Qui si pone un problema che non può essere mascherato nell’enfasi del localismo deteriore: noi ci chiediamo, e lo chiediamo ai partiti di democrazia socialista e laica, in che misura può coniugarsi questo progetto di riforma del governo complessivo del Paese, questa alleanza che ha valore strategico, con un governo regionale a forte egemonia comunista. Non si tratta di proporre il tema di una possibile e subordinazione, di una limitazione dell’autono mia dei partiti in sede regionale, che noi non abbiamo mai messo in discussione, o -peggio ancora – non si tratta di ipotizzare una scarsa udienza del governo regionale presso il governo centrale, cosa che offenderebbe non soltanto l’istituto autonomistico, ma tutti i sardi. Il problema è esattamente opposto; il problema è di sapere se un governo a forte egemonia comunista possa favorire o invece contrastare il progetto nazionale di governo, nel quale noi crediamo e al quale guardiamo con fiducia.

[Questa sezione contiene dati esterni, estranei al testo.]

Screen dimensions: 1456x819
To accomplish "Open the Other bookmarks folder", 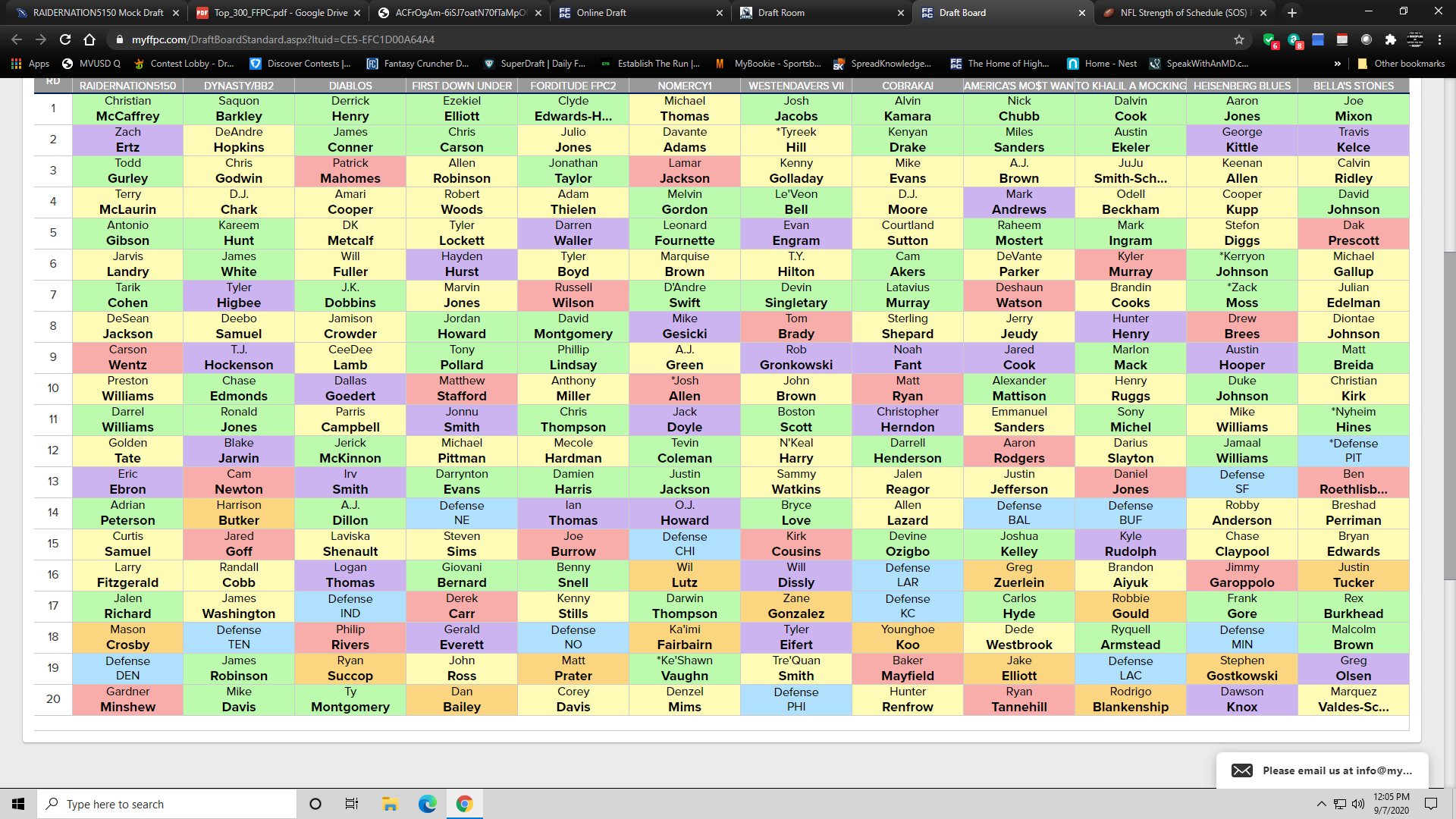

Le recenti iniziative referendarie del Partito comunista, alle quali si richiamava ieri l’onorevole Giagu, sembrerebbero dimostrare che non esistono dubbi su quale sarà la scelta di questo governo regionale rispetto al processo strategico che sta attivando il governo nazionale. Queste contraddizioni sono presenti nel nuovo confuso e precario equilibrio politico che va delineando si. Noi guardiamo con molta attenzione alle tendenze che emergeranno nel prossimo futuro e, insieme alla nostra cultura di governo che vogliamo esaltare dai banchi dell’opposizione ci sarà sempre lo sforzo per favorire quel disegno che prima ho richiamato per contrastare con durezza, con tutta la forza di un partito politico che non esiste solo in quest’aula consiliare ma che è presente e radicato nella società della Sardegna, i tentativi di arretramento rispetto a quel processo di crescita dell’autonomia che c’è stato in questi anni e al quale il nostro partito ha fortemente concorso.

L’onorevole Melis ha lanciato una sfida: noi non siamo indifferenti a questa sfida, perché l’oggetto della sfida è la Sardegna e noi in Sardegna, onorevole Melis, saremo ancora presenti.